▶ **Written exercise**
Present the rows below, from their beginning through the line containing "Action: coord(81,726)", as a numbered list with any blank lines omitted.

▶ **Records supplied**
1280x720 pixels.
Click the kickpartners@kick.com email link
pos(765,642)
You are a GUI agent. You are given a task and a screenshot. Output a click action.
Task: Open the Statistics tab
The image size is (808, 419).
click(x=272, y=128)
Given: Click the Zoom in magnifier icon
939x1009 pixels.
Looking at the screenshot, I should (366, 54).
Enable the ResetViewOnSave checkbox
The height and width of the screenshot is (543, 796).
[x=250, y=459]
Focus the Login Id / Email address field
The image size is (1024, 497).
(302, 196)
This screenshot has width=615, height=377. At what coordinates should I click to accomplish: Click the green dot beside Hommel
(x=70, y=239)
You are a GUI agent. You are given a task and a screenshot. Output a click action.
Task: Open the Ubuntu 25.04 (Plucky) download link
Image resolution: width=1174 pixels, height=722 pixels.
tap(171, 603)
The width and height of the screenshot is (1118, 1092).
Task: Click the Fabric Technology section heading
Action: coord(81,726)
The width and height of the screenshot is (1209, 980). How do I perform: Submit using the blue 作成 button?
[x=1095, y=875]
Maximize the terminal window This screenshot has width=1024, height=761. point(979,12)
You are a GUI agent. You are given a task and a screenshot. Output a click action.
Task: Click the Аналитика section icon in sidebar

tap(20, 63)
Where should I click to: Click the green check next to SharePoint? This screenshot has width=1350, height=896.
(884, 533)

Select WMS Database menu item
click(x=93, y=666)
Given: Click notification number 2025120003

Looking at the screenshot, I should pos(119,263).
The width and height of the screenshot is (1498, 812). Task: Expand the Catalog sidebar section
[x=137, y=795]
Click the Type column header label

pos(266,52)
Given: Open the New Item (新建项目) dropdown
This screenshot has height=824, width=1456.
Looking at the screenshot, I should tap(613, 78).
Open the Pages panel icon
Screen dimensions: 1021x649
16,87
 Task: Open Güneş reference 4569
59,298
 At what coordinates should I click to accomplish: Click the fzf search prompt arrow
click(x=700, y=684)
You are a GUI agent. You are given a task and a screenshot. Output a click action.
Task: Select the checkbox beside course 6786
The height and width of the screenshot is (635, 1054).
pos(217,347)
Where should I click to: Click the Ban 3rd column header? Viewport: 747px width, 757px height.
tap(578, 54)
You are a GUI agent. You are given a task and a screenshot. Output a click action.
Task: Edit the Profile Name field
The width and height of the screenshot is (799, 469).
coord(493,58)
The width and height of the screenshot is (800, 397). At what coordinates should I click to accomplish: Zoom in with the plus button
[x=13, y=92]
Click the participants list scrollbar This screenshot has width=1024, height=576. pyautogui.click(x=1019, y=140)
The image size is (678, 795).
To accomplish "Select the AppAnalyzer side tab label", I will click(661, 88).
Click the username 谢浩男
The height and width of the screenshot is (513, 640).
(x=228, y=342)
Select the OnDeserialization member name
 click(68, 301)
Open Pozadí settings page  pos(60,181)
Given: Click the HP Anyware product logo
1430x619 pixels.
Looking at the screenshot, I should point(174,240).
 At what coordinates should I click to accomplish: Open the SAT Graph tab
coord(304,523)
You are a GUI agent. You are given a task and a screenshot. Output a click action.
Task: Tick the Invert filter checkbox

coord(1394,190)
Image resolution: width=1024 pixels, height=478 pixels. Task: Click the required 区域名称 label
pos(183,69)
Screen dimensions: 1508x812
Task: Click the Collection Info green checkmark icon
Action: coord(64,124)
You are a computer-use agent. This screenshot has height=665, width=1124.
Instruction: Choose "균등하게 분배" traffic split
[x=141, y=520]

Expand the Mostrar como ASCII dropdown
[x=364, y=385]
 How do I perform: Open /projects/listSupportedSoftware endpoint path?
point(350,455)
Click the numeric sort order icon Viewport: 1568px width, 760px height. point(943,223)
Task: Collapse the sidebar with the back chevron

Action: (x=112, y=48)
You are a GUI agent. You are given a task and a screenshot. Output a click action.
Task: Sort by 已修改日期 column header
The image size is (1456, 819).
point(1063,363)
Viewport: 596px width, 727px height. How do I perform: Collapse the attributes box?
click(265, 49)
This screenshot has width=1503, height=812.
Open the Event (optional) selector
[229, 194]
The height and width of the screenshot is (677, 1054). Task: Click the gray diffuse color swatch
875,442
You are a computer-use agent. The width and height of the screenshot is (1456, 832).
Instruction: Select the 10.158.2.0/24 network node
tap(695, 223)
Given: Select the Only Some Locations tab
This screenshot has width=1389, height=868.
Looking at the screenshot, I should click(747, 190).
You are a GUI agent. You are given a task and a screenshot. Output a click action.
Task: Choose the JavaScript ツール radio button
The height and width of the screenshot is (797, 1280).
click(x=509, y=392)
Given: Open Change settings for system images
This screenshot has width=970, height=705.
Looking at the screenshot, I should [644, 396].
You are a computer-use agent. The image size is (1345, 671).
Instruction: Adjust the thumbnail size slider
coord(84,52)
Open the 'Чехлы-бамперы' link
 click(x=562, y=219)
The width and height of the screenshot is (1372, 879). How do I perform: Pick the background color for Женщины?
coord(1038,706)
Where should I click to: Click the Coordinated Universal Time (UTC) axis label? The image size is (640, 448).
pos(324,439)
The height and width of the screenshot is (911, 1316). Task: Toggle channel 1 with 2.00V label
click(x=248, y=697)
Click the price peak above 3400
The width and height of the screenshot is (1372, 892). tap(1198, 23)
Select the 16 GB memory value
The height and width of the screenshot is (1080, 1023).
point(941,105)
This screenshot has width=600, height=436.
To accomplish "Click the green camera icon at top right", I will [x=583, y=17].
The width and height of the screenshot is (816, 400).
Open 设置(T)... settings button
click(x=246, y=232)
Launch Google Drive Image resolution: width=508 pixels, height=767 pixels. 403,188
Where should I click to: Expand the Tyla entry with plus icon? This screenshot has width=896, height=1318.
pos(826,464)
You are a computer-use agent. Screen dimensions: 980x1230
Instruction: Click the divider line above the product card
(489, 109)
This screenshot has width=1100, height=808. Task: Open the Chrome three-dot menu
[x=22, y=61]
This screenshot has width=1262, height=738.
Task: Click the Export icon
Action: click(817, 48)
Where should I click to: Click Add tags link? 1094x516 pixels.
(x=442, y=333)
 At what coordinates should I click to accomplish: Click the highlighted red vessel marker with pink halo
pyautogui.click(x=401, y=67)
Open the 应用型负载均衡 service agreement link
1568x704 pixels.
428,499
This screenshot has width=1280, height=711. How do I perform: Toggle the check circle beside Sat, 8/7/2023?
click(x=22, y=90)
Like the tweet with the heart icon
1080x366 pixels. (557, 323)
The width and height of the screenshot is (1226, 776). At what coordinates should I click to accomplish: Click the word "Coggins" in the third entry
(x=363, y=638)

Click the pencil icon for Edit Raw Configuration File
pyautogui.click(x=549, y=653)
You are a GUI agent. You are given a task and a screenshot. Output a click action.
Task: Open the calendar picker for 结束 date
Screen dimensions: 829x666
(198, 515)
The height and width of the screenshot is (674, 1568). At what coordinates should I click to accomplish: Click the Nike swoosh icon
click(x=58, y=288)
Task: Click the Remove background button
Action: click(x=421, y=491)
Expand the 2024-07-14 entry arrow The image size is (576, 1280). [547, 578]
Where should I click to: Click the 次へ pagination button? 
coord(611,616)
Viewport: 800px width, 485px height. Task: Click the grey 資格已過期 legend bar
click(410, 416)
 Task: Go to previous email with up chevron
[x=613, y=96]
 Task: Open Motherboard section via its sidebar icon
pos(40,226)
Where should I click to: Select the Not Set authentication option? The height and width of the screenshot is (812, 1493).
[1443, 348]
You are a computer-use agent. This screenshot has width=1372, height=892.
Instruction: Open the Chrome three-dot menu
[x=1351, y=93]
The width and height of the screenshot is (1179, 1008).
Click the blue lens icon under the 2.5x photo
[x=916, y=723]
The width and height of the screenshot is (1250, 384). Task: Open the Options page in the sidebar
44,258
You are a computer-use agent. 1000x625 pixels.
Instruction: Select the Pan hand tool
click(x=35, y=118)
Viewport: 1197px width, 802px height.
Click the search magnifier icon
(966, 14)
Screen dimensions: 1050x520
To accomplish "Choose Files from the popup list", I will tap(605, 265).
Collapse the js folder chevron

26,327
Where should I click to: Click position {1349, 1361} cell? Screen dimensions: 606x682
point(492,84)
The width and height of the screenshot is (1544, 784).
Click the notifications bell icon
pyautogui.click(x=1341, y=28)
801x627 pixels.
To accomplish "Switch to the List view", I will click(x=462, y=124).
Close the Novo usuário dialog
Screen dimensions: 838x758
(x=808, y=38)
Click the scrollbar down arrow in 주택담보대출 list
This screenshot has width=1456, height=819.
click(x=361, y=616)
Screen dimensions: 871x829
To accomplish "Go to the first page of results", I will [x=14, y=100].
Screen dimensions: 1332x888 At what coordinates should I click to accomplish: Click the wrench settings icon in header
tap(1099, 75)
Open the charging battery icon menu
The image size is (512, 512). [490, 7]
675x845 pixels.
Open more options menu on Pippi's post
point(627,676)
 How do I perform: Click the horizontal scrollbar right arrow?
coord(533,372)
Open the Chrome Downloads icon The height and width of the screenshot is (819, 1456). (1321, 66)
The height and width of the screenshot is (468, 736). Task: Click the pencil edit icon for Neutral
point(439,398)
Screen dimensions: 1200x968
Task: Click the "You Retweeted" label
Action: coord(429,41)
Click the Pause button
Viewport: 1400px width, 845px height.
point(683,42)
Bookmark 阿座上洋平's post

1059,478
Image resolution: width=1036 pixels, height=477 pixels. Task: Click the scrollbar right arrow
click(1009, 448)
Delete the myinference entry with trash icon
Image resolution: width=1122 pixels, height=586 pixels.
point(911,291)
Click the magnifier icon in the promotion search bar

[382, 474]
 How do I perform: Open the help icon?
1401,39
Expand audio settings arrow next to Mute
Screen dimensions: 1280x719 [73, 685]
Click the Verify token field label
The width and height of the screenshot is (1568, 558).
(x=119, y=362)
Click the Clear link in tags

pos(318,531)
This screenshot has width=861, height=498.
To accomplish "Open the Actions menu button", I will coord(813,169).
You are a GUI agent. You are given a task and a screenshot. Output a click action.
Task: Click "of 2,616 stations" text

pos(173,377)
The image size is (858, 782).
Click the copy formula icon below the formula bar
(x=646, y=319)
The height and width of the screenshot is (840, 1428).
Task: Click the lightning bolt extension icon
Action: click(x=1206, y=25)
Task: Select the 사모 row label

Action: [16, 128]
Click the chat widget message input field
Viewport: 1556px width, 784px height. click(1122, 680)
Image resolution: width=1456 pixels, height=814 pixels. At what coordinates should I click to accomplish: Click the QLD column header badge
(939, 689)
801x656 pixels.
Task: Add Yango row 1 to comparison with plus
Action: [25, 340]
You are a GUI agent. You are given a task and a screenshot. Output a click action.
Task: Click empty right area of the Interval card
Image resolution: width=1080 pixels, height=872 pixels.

▶ **Written solution**
1. 1280x720 pixels.
2. Click the kickpartners@kick.com email link
3. pos(765,642)
4. You are a GUI agent. You are given a task and a screenshot. Output a click action.
5. Task: Open the Statistics tab
6. The image size is (808, 419).
7. click(x=272, y=128)
8. Given: Click the Zoom in magnifier icon
9. 939x1009 pixels.
10. Looking at the screenshot, I should (366, 54).
11. Enable the ResetViewOnSave checkbox
12. The height and width of the screenshot is (543, 796).
13. [x=250, y=459]
14. Focus the Login Id / Email address field
15. The image size is (1024, 497).
16. (302, 196)
17. This screenshot has width=615, height=377. At what coordinates should I click to accomplish: Click the green dot beside Hommel
18. (x=70, y=239)
19. You are a GUI agent. You are given a task and a screenshot. Output a click action.
20. Task: Open the Ubuntu 25.04 (Plucky) download link
21. Image resolution: width=1174 pixels, height=722 pixels.
22. tap(171, 603)
23. The width and height of the screenshot is (1118, 1092).
24. Task: Click the Fabric Technology section heading
25. Action: coord(81,726)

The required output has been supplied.